**ARTICLE**
The Colts had a strong fantasy team defense for the second straight year. It was on the back of 33 takeaways, second in the league behind the Cowboys, and strong performances against the weak Texans, Jaguars, Patriots, and Dolphins offenses. They were also fantasy relevant against better offenses like the Rams and Bills, so they have every-week starting potential despite not being drafted like an elite fantasy defense. Defensive coordinator Matt Eberflus left for Chicago to become the Bears head coach, but the team added Stephon Gilmore and Yannick Ngakoue, and the rest of the defense is mostly young and on the upside of their career slope. The Colts open with the Texans and Jaguars, so consider them a top late/last round streaming defense leadoff hitter.
The anchor and X-Factor of this defensive line is defensive tackle DeForest Buckner. Finishing tied for DT3 with division rival Jeffery Simmons, Buckner had 64 total tackles, seven sacks, and ten tackles for loss. Going into his 7th year, Buckner is a baller and should produce similar statistics if not more due to some free-agent additions to the line. The addition of Yannick Ngakoue should take some pressure off Buckner to perform. Going on his 3rd team in his seven-year career, Ngakoue may finally have found a home at the opposite end of Kwity Paye. He can be boom or bust sometimes, but Indianapolis has four serious players on the defensive line, so his ten sacks from last year will fit perfectly into what they have planned for the upcoming year. He is a nice under-the-radar signing. Second-year man Kwity Paye was the first pick for the Colts last year and had 32 total tackles and four sacks. Admittedly a so-so year, Paye now has a second full offseason, can learn from veteran Ngakoue and won't be the sole pressure off the edge. Look for him to be more aggressive this year and add to that sack total he was drafted to have. Grover Stewart was the quietest of the four mentioned, but he still finished this past year with 46 total tackles. He will most likely be in this same range, but the entire defensive line has major upside and should be in the minds of fantasy managers as well as fans of the team.

**DATASET EXCERPT**
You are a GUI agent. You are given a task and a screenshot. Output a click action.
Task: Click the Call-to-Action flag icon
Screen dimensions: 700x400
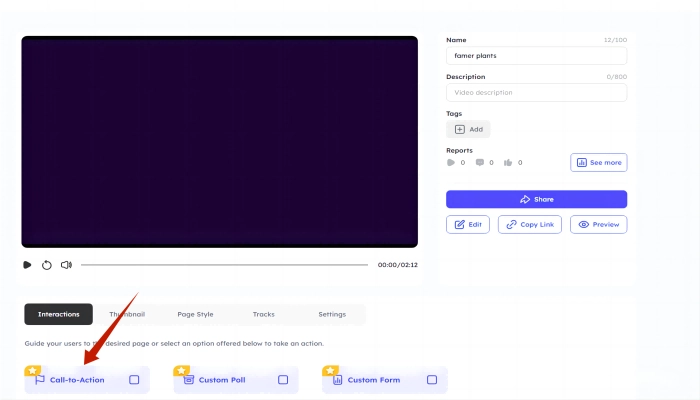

**WORK TO COMPLETE**
Reproduce the entire Colts defense text word for word. The lines have nothing to do with what comes next.

**THE RESPONSE**
The Colts had a strong fantasy team defense for the second straight year. It was on the back of 33 takeaways, second in the league behind the Cowboys, and strong performances against the weak Texans, Jaguars, Patriots, and Dolphins offenses. They were also fantasy relevant against better offenses like the Rams and Bills, so they have every-week starting potential despite not being drafted like an elite fantasy defense. Defensive coordinator Matt Eberflus left for Chicago to become the Bears head coach, but the team added Stephon Gilmore and Yannick Ngakoue, and the rest of the defense is mostly young and on the upside of their career slope. The Colts open with the Texans and Jaguars, so consider them a top late/last round streaming defense leadoff hitter.
The anchor and X-Factor of this defensive line is defensive tackle DeForest Buckner. Finishing tied for DT3 with division rival Jeffery Simmons, Buckner had 64 total tackles, seven sacks, and ten tackles for loss. Going into his 7th year, Buckner is a baller and should produce similar statistics if not more due to some free-agent additions to the line. The addition of Yannick Ngakoue should take some pressure off Buckner to perform. Going on his 3rd team in his seven-year career, Ngakoue may finally have found a home at the opposite end of Kwity Paye. He can be boom or bust sometimes, but Indianapolis has four serious players on the defensive line, so his ten sacks from last year will fit perfectly into what they have planned for the upcoming year. He is a nice under-the-radar signing. Second-year man Kwity Paye was the first pick for the Colts last year and had 32 total tackles and four sacks. Admittedly a so-so year, Paye now has a second full offseason, can learn from veteran Ngakoue and won't be the sole pressure off the edge. Look for him to be more aggressive this year and add to that sack total he was drafted to have. Grover Stewart was the quietest of the four mentioned, but he still finished this past year with 46 total tackles. He will most likely be in this same range, but the entire defensive line has major upside and should be in the minds of fantasy managers as well as fans of the team.